What you are asked to do
Please copy, with no word changed, only the run of lines that opens with the line containing "Task: Check the select-all header checkbox" and closes with the last line below.

= = = = = = =

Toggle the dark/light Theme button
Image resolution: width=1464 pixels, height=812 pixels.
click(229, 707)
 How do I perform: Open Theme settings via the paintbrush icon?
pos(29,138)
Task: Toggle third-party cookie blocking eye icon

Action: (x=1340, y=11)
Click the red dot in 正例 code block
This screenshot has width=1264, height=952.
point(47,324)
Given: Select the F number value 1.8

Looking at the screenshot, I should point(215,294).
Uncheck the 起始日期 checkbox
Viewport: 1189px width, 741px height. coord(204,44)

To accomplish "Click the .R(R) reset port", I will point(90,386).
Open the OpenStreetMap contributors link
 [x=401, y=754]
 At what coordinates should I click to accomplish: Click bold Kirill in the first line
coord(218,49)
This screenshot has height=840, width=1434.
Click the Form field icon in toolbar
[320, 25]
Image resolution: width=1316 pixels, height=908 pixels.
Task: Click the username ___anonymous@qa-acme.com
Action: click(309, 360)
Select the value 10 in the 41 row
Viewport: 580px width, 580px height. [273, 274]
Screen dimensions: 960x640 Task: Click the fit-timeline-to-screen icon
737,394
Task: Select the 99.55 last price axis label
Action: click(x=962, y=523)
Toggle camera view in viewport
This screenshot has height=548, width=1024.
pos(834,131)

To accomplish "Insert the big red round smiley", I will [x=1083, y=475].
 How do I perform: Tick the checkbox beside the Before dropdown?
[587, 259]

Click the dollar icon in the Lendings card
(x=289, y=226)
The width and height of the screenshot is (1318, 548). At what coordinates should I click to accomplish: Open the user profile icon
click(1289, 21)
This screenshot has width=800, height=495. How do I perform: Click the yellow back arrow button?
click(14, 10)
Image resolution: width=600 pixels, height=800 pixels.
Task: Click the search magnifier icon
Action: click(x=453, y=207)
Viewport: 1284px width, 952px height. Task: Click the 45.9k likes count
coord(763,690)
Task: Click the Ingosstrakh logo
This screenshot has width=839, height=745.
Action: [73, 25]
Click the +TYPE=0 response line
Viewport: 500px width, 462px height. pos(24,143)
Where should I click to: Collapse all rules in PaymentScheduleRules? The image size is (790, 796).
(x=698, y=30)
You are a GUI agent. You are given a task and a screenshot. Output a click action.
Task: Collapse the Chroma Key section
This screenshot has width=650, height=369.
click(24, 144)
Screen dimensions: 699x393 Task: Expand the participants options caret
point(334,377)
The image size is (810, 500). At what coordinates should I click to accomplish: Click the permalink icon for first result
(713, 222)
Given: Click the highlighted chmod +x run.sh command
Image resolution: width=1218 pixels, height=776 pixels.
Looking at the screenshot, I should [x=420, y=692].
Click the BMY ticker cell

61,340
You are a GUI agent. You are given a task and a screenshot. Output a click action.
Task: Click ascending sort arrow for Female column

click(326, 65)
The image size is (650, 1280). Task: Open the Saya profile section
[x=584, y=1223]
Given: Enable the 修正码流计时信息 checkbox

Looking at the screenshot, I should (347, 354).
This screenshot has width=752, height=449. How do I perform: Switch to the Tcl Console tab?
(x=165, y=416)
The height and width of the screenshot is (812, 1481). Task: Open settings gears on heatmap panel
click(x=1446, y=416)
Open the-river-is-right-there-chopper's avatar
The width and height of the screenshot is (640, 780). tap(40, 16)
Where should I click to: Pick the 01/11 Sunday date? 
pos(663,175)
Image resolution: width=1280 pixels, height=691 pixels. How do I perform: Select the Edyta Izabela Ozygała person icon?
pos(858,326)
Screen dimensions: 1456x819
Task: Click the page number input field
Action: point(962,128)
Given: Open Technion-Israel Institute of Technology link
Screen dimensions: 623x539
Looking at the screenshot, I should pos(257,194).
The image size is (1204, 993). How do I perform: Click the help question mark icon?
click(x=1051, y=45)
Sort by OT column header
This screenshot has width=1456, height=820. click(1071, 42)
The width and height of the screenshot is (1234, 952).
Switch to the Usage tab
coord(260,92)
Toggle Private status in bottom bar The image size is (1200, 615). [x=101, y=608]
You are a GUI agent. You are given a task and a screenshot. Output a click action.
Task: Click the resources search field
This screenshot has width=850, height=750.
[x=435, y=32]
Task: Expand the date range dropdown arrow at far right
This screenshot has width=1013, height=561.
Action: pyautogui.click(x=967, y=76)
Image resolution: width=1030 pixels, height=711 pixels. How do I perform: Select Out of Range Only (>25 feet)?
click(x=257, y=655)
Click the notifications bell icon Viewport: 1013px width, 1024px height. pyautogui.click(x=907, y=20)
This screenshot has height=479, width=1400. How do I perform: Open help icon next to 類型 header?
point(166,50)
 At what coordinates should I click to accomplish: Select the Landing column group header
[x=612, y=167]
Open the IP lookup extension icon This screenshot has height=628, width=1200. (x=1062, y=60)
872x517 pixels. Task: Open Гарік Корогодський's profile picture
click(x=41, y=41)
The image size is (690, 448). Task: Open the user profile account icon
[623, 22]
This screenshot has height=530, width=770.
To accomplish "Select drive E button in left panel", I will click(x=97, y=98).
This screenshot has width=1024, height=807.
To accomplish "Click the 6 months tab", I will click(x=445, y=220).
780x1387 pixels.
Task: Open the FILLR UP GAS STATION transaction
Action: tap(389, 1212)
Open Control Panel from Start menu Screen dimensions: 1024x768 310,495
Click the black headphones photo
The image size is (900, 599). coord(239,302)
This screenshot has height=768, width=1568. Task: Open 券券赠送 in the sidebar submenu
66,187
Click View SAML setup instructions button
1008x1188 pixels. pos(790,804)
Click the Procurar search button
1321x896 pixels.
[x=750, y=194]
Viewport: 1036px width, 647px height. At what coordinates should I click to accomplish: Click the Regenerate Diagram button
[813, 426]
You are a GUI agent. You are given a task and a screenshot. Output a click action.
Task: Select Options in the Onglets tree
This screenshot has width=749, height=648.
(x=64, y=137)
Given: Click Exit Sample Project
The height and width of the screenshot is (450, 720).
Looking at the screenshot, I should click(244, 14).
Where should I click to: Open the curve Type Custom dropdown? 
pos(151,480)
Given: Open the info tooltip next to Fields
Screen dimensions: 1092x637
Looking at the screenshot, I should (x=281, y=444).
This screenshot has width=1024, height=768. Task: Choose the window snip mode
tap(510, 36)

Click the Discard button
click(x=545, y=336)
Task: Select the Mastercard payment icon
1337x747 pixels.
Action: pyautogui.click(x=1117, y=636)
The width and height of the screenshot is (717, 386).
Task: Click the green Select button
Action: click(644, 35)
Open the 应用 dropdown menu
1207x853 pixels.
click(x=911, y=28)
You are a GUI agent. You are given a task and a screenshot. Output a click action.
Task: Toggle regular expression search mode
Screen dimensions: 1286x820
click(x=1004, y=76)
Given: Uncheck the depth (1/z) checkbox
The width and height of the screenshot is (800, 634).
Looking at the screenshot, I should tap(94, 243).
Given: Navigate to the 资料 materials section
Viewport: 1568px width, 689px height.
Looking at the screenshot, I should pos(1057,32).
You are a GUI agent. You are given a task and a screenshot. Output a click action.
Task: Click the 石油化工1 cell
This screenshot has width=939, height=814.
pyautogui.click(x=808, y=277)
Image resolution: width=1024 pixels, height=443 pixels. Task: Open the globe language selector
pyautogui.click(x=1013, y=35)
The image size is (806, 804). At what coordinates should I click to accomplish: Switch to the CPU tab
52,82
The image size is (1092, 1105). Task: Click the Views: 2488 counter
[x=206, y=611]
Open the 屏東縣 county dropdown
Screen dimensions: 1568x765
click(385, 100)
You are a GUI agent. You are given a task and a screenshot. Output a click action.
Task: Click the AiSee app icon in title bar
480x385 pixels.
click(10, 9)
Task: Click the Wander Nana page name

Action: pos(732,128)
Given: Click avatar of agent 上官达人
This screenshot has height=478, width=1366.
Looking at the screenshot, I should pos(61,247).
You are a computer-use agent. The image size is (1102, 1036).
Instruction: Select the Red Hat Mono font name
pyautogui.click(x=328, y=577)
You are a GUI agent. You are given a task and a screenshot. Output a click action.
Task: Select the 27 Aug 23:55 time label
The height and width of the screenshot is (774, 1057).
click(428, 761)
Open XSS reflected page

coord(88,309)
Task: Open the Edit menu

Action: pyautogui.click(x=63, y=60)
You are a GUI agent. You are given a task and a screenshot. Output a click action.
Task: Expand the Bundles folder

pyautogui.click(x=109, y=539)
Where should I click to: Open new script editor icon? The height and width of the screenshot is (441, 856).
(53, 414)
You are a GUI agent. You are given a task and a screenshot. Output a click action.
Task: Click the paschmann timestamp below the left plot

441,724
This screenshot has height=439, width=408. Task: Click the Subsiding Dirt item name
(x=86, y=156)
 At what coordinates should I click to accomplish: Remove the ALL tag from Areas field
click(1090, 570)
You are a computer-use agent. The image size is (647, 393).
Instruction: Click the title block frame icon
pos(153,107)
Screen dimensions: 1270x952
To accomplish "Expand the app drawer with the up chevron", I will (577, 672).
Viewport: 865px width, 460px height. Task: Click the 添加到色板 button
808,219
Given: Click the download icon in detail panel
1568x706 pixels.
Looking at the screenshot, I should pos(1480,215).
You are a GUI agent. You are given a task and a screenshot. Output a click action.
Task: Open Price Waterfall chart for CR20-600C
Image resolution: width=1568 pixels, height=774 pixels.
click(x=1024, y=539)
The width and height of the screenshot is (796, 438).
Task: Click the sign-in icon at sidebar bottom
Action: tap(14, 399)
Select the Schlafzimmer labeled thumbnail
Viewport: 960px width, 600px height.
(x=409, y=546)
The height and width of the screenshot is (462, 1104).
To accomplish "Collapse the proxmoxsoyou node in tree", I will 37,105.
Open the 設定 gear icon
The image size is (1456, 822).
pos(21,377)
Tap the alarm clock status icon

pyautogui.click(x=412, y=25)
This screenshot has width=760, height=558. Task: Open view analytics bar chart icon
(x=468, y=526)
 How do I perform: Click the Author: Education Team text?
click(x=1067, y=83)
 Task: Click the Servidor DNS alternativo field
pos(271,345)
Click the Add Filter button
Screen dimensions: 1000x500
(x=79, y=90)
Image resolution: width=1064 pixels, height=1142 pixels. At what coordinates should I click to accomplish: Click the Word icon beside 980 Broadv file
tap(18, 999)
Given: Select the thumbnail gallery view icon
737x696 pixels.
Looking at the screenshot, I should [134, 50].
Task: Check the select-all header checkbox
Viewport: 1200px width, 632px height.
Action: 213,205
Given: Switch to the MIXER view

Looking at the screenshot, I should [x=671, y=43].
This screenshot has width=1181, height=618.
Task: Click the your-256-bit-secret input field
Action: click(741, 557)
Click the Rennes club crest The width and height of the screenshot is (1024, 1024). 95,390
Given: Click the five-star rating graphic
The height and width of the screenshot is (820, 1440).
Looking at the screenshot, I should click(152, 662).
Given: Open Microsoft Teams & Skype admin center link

= = = = = = =

Output of the task
Task: Check the select-all header checkbox
Viewport: 1200px width, 632px height.
Action: 213,205
Given: Switch to the MIXER view

Looking at the screenshot, I should [x=671, y=43].
This screenshot has width=1181, height=618.
Task: Click the your-256-bit-secret input field
Action: click(741, 557)
Click the Rennes club crest The width and height of the screenshot is (1024, 1024). 95,390
Given: Click the five-star rating graphic
The height and width of the screenshot is (820, 1440).
Looking at the screenshot, I should click(152, 662).
Given: Open Microsoft Teams & Skype admin center link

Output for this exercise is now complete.